The thread that inspired this one is Bricker’s question in the “Why hasn’t the Neighborhood Watch shooter been arrested?”, where we have a discussion of what essentially amounts to Bayesian Statistics.
This is an older discussion/argument, which essentially amounts to answering the following question: if black women are almost never raped by white men, is a black woman who claims to have been raped by a white man more likely to be a liar?
This is essentially a Bayesian statistics question, which I’d like to address in this thread. And, given that this is the Dope, I imagine that I’ll get corrected a few times, and learn something in the process myself, so please chime in.
To understand Bayesian statistics, first consider the following question, (which must be the most commonly asked trick question in statistics):
Suppose that in the country of Statistica one in a million people has AIDS. You know this is true because God parted the heavens and told you so. You have an AIDS test which is 99% accurate (God told you this also). You pick a random Statistica citizen and administer the test. It comes back positive. What is the probability that this person has AIDS?
Your typical person will think for a second and conclude that if the AIDS test is 99% accurate, and came back positive, there is a 99% chance that the person has AIDS.
Sounds good, right? Well, this is a trick question. You actually have two pieces of data which you have to consider; you know that the test is 99% accurate, but you also know that only one in a million people has AIDS. Suppose that instead of administering the test, you just assumed that the tested person didn’t have AIDS. You would be right 99.9999% of the time; your guess would be more accurate than the AIDS test.
So, is the chance that the person has AIDS 0.00001%? Well, no, because you also have a test that says he does have AIDS, and you have to consider that also.

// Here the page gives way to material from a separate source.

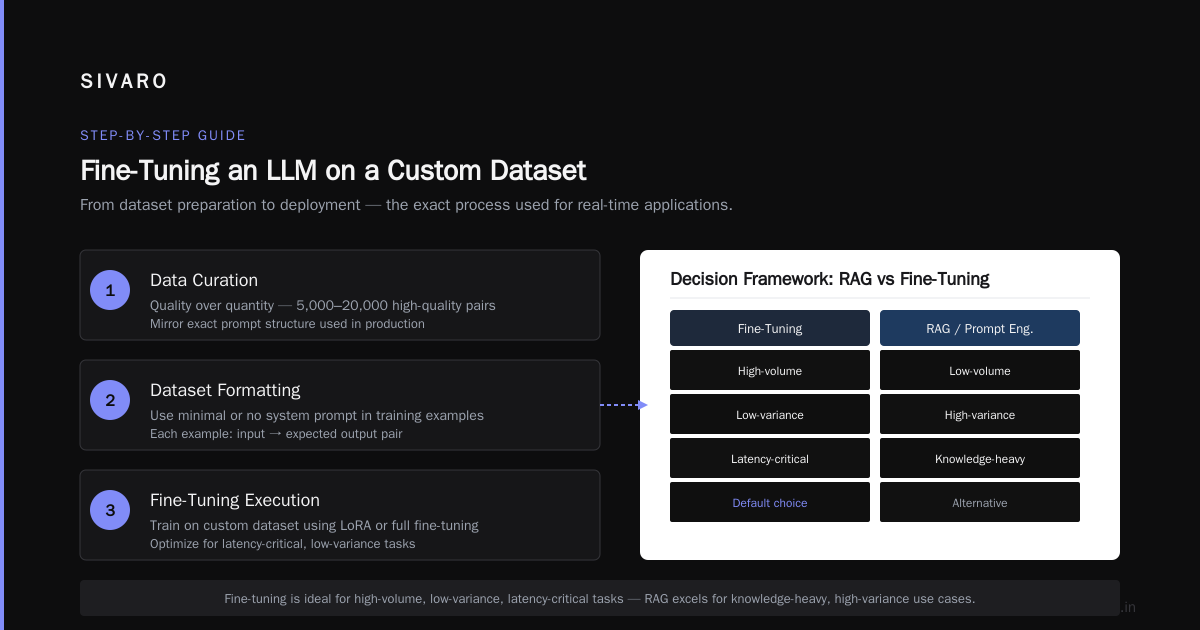Click the Knowledge-heavy cell

pos(980,458)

Bayesian statistics is the way that we combine these two pieces of data to find the true probability that the person has AIDS. Here’s how it works; suppose you apply the test to a million people, only one of whom has AIDS. Because your test is 99% accurate, you’ll pick up 10,000 false positives, but you’ll probably also pick up the guy who really has AIDS. So you’ll have 10,001 positive results, one of which is correct; therefore, the probability that the person has AIDS, given that they have a positive AIDS test, and were picked randomly from the population of people with a one-in-a-million chance of having AIDS, is 1 in 10,000. (all numbers rounded, so don’t get on my case)
OK, so now that you understand the concept of Bayesian statistics, consider the following modified question
Suppose that in the country of Statistica one in a million people has AIDS. You know this is true because God parted the heavens and told you so. You have an AIDS test which is 99% accurate (God told you this also). You pick a random Statistica citizen and administer the test. The random person you picked is a male prostitute who happens to also be an intravenous drug user who shares needles, and who doesn’t use those wax pieces of paper to cover the seat when he uses public toilets. The test comes back positive. What is the probability that this person has AIDS?
OK, let’s do the math. …carry the one, multiply by six…OK, the chance this person has AIDS is 1 in 10,000, right? If this answer sounds wrong to you, and you can figure out why, then you know the problem with applying statistics to the rape question. You also know the general problem with applying Bayesian statistics to social sciences questions, and why so many people make so many mistakes trying to do it.
In fact by naively applying your Bayesian statistics math in this case you’re moving away from the right answer. You’d have been better off never having heard of Bayesian statistics, because by trying to apply it here you’re making your answer more wrong than the 99% guy in the first question.
Let’s suppose that all the claims in the various thread are true: suppose black women are only raped by white men 1% of the time. Suppose that 8% of rape allegations are false. Can we combine these statistics to determine if a particular black woman who claims to have been raped by a white man is lying?
No, we can’t. Suppose that the 1% figure is true. It’s likely that it’s true because black women are rarely alone with white men, so it’s a statistic that doesn’t apply to a black woman alone with a house full of white men, and if we try to start calculating Bayesian statics using this number, our calculations will be more wrong than if we ignored it.
Suppose that the 8% figure is true. It’s likely true because, I don’t know, some women are trying to get back at ex-boyfriends who angered them. Does this number apply to women who claim to have been raped at a frat party? Almost certainly not, and by using this statistic in your calculations, you’ll be more wrong than if you ignored it.
Now, that’s not to say that we can’t apply Bayesian statistics in this case, we just have to use the right data. We need to know the percentage of black strippers who are raped while alone in a house with drunk frat boys, and we need to know the percentage of women who claim they were raped during a drunken frat party who are lying, and then maybe we can start making some estimates. But if we start applying population statistics to the wrong population, then we will get the wrong answer. And it won’t just be wrong, it’ll probably be more wrong that if we just ignored the statistics entirely.